(Data entries)
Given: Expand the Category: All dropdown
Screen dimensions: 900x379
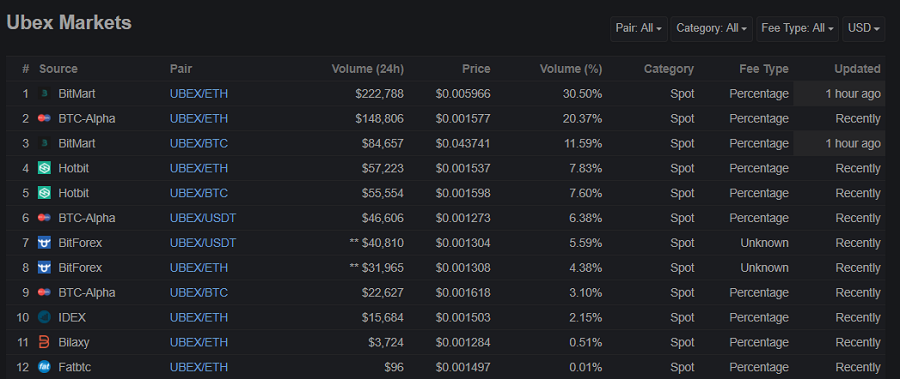Looking at the screenshot, I should pos(712,28).
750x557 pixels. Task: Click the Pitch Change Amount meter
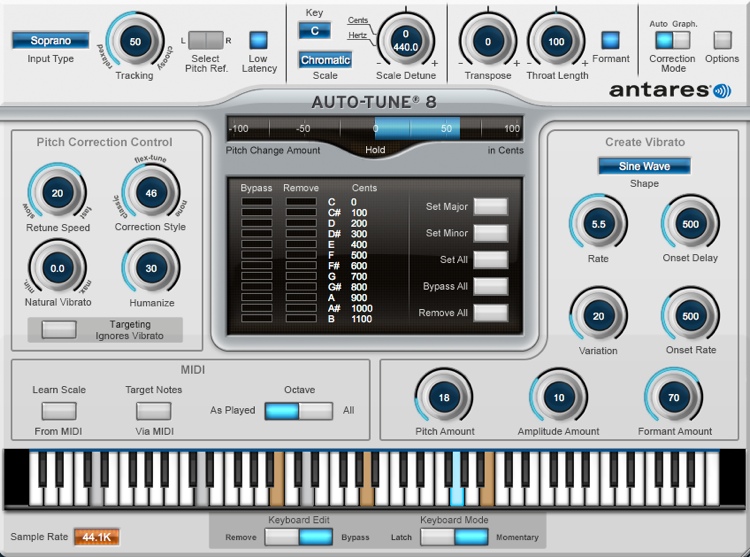[374, 129]
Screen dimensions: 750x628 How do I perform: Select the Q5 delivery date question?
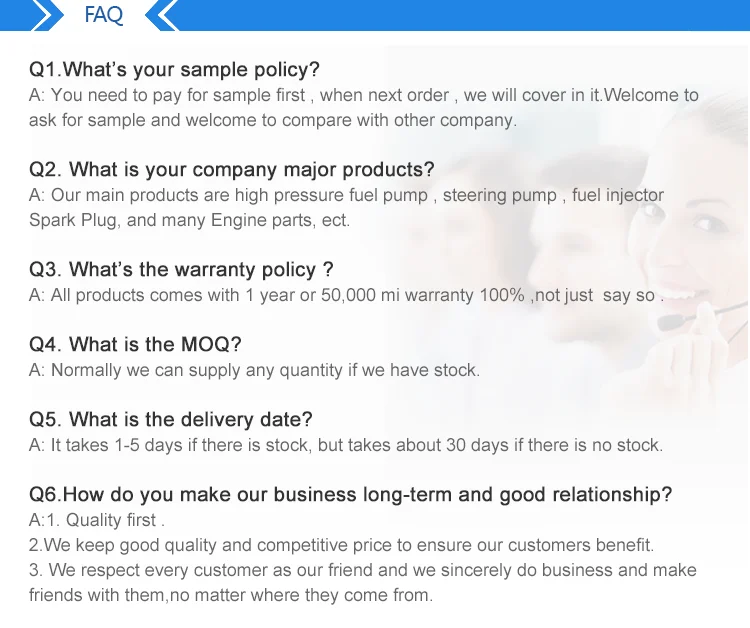(170, 419)
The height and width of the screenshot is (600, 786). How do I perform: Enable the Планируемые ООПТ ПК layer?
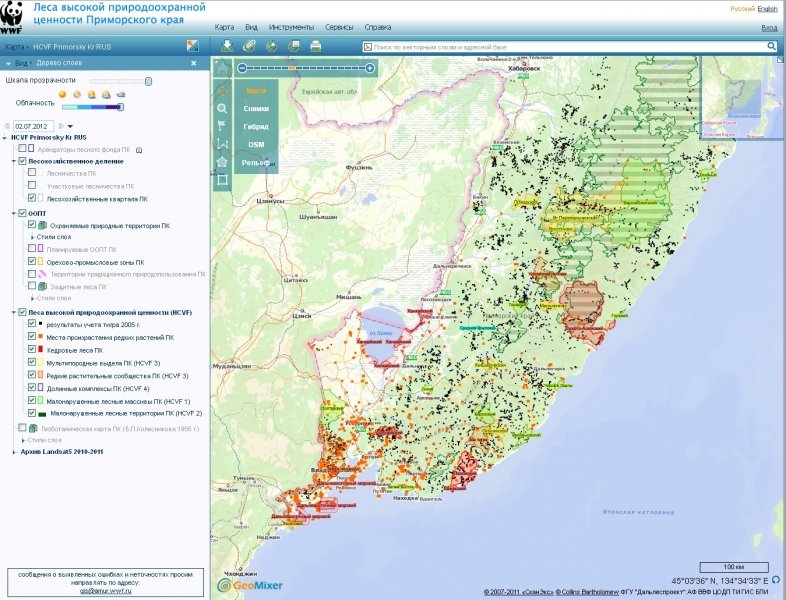click(33, 249)
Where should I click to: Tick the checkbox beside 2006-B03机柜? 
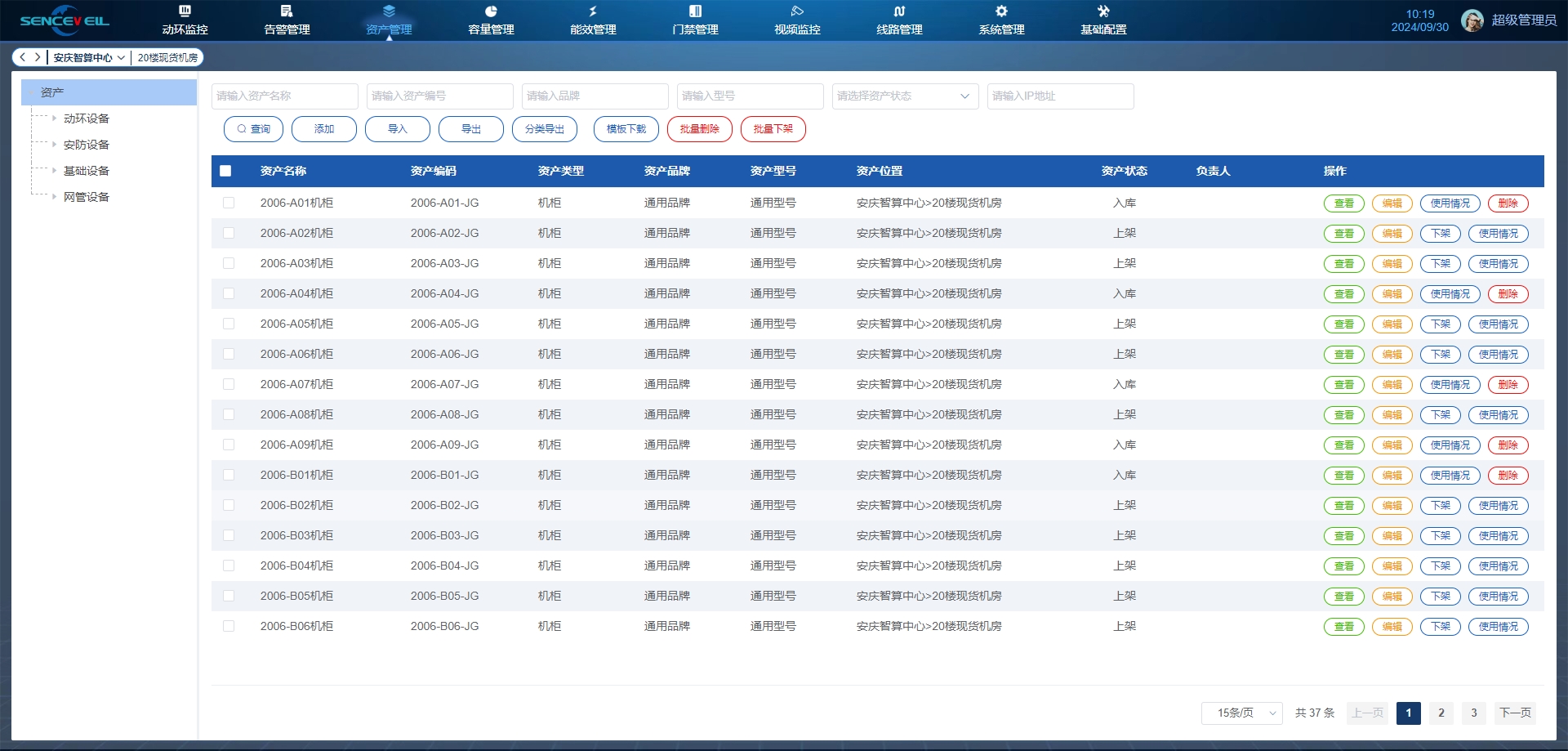tap(229, 535)
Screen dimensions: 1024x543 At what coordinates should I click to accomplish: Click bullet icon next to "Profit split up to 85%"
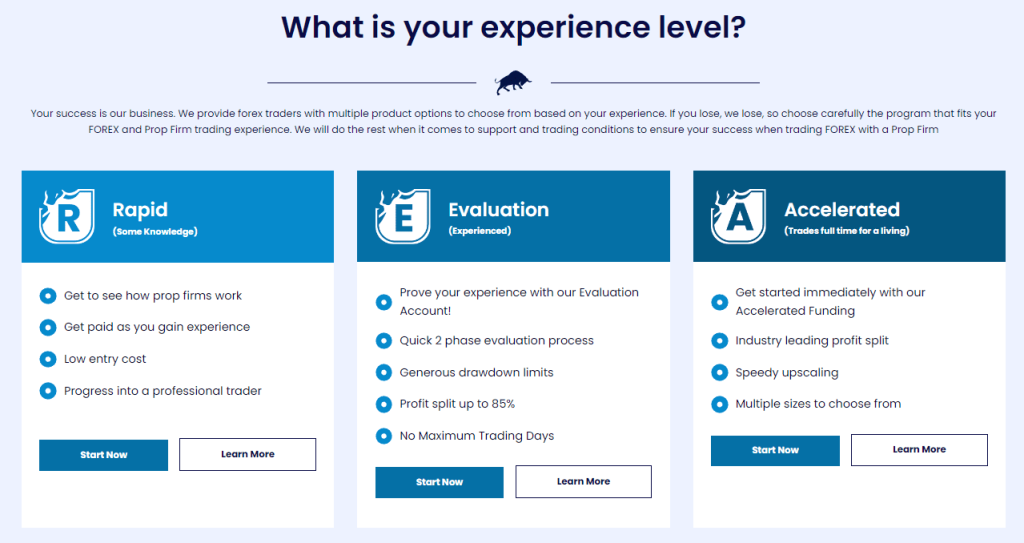(384, 404)
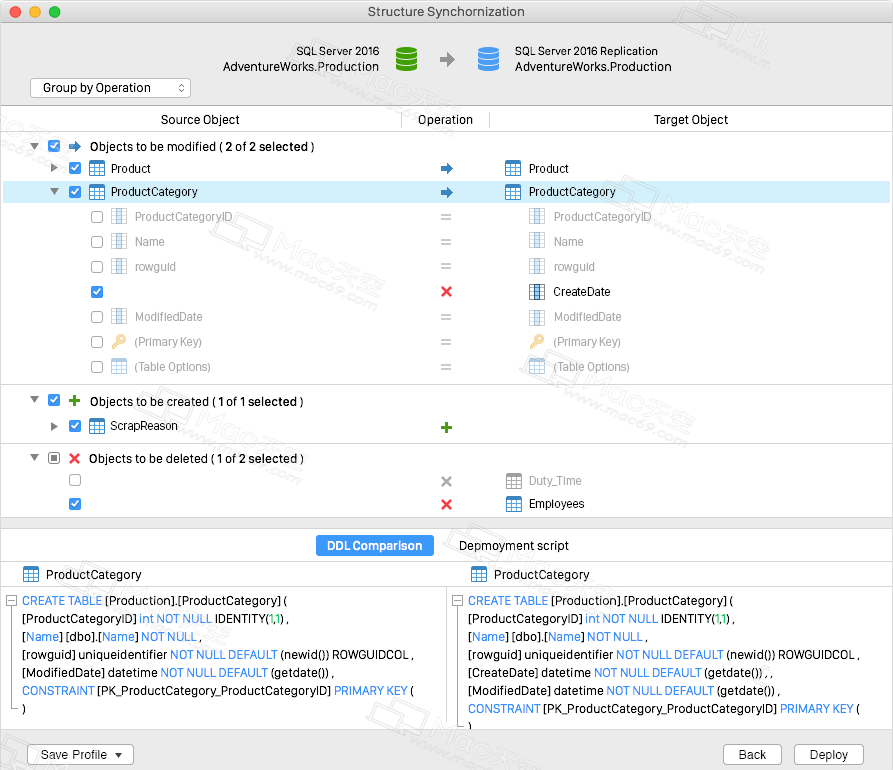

**Exercise brief**
Only one thing is required: an exact printout of the lines from the line containing "The height and" through the last line of the records, pictures excluded.

**Response**
The height and width of the screenshot is (600, 786). How do I perform: Enable the Планируемые ООПТ ПК layer?
click(33, 249)
Where should I click to: Tick the checkbox beside 2006-B03机柜? 
tap(229, 535)
Screen dimensions: 1024x543 At what coordinates should I click to accomplish: Click bullet icon next to "Profit split up to 85%"
(384, 404)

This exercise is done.